LncRNAs represent a class of RNA transcripts with lengths over 200 nucleotides. They display higher spatial and temporal specificity and lower conservation compared to mRNAs.⁸ Previously regarded as transcriptional by-products, lncRNAs have now been widely recognized as active modulators in processes related to cell growth, differentiation, apoptosis, and autophagy, and are also involved in the pathogenesis of diverse diseases such as brain tumor and cancer.²⁸ According to their location in the genome relative to the target protein-coding genes, lncRNAs are divided into sense, antisense, bidirectional, intronic, intergenic, and enhancer-associated lncRNAs.²⁹ LncRNAs regulate gene expression at epigenetic, transcriptional, and posttranscriptional levels.³⁰ For instance, miRNAs are known to cause mRNA cleavage or translational repression of target genes by complementary pairing with the 3′-untranslated region of mRNAs, modulating gene expression at the posttranscriptional level. MiRNA sponges are ceRNAs that can indirectly influence target gene expression through competitive binding to miRNAs.¹¹ A lot of lncRNAs have been found to modulate gene expression and tumor progression by acting as miRNA sponges.^{31, 32}

Recently, more and more evidence has described the aberrant expression of multiple lncRNAs being involved in the occurrence and progression of PA. For example, lncRNA CCAT2 was dramatically induced in PA tissues and correlated with the poor prognosis in PA patients.
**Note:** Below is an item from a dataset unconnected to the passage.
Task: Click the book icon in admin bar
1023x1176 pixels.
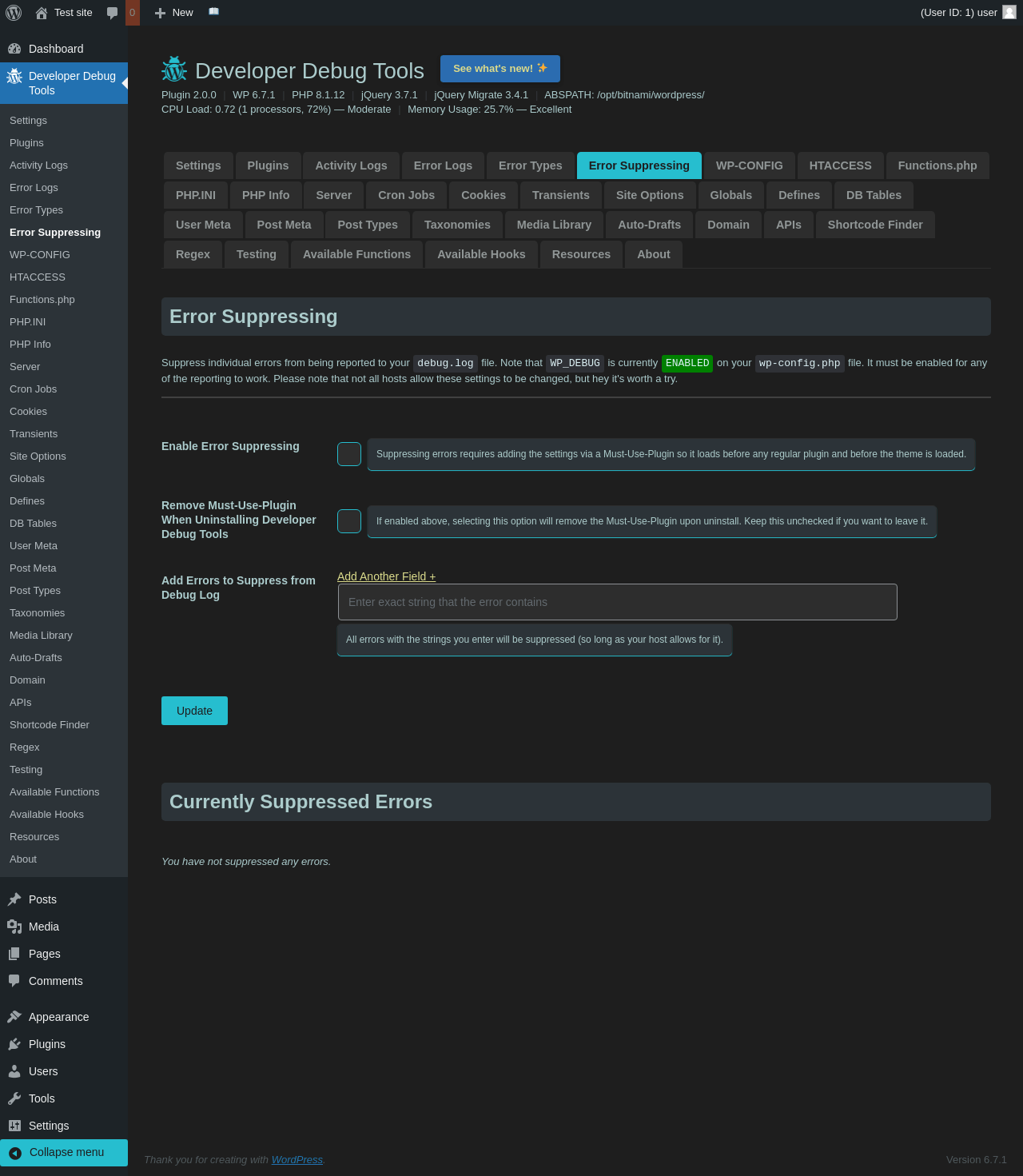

Further loss-of-function and gain-of-function experiments found that CCAT2 positively modulated the proliferation, migration, and invasion of PA cells, and displayed an oncogenic property in PA carcinogenesis and progression.³³ Another study showed that the expression of lncRNA H19 was frequently decreased in human primary PA and negatively related to tumor development.³⁴ A genome-wide analysis of lncRNAs by RNA-seq identified 839 differentially expressed lncRNAs in pituitary tissues from patients with gonadotrophin-secreting PA and normal people.³⁵

3.2 Regulation of lncRNAs in PA proliferation and apoptosis

IPA is characterized by exuberant cell proliferation, which is an important indicator for measuring the invasiveness of PA.⁴ Some lncRNAs have been found to affect cell cycle and thus modulate the proliferation of PA cells by direct or indirect regulation of cyclin expression.³⁶ For instance, the expression of lncRNA MEG3 was significantly lower in PA in compared with adjacent normal tissues, as detected by RT-qPCR. Overexpression of lncRNA MEG3 inhibited proliferation and accelerated apoptosis of PA cells.³⁷ LncRNA SNHG7 showed an aberrant upregulation in both PA tissues and cell lines, and was associated with poor survival outcome. Knockdown of SNHG7 suppressed cell proliferation and promoted apoptosis.³⁸ LncRNA RPSAP52 was highly expressed in gonadotroph and PRL PAs, where it positively correlated to the expression of HMGA proteins. Functional study revealed that RPSAP52 promoted cell proliferation by accelerating the transition from G1 phase to S phase during the cell cycle.³⁹ LINC00473 was overexpressed in IPA, it increased the expression of cyclin D1 and CDK2, two markers for the cell cycle process, and thus promoted the proliferation of PA cells.⁴⁰ LncRNA AFAP1-AS1 was shown to bind to miR-103a-3p in rat PA cells, while miR-103a-3p overexpression could suppress rat PA cell proliferation, induce apoptosis, arrest cell cycle in the G/S phase, reduce GH and PRL secretion, and inhibit the PI3K/AKT signaling pathway.⁴¹

3.3 Regulation of lncRNAs in PA migration and invasion

IPA cells possess high aggressive characteristics and can invade and damage adjacent tissues, including the sellar area and cavernous sinus.⁴² A majority of lncRNAs have been validated to function as proto-oncogenes and can directly promote tumor cell migration and invasion and participate in PA progression. For instance, the lncRNA MEG3 level was found to be lower in patients with stage III−IV NFPA than those with stage I−II, with the former displaying a higher invasiveness than the latter, while overexpression of MEG3 inhibited the migration and invasion of PA tumor cells.³⁷ LncRNA MYMLR was obviously upregulated in PA tissues compared to that in normal controls.⁴³ MYMLR modulated cell migration and invasion by sponging miR-197-3p and counteracted miR-197-3p's tumor suppressive effect by negatively regulating carbonyl reductase 1 (CBR1).⁴³ LncRNA TUG1 was observed to be upregulated in PA tissues and related with tumor invasion, knosp grade, and tumor size. TUG1 knockdown inhibited cell invasion and migration by modulating NF-κB signaling pathway.⁴⁴ The expression of lncRNA BBOX 1-AS1 increased in PA tissues and cells, its downregulation causing the inhibition of PA invasion and progression in vivo,⁴⁵ opening up a new path for the treatment of PA.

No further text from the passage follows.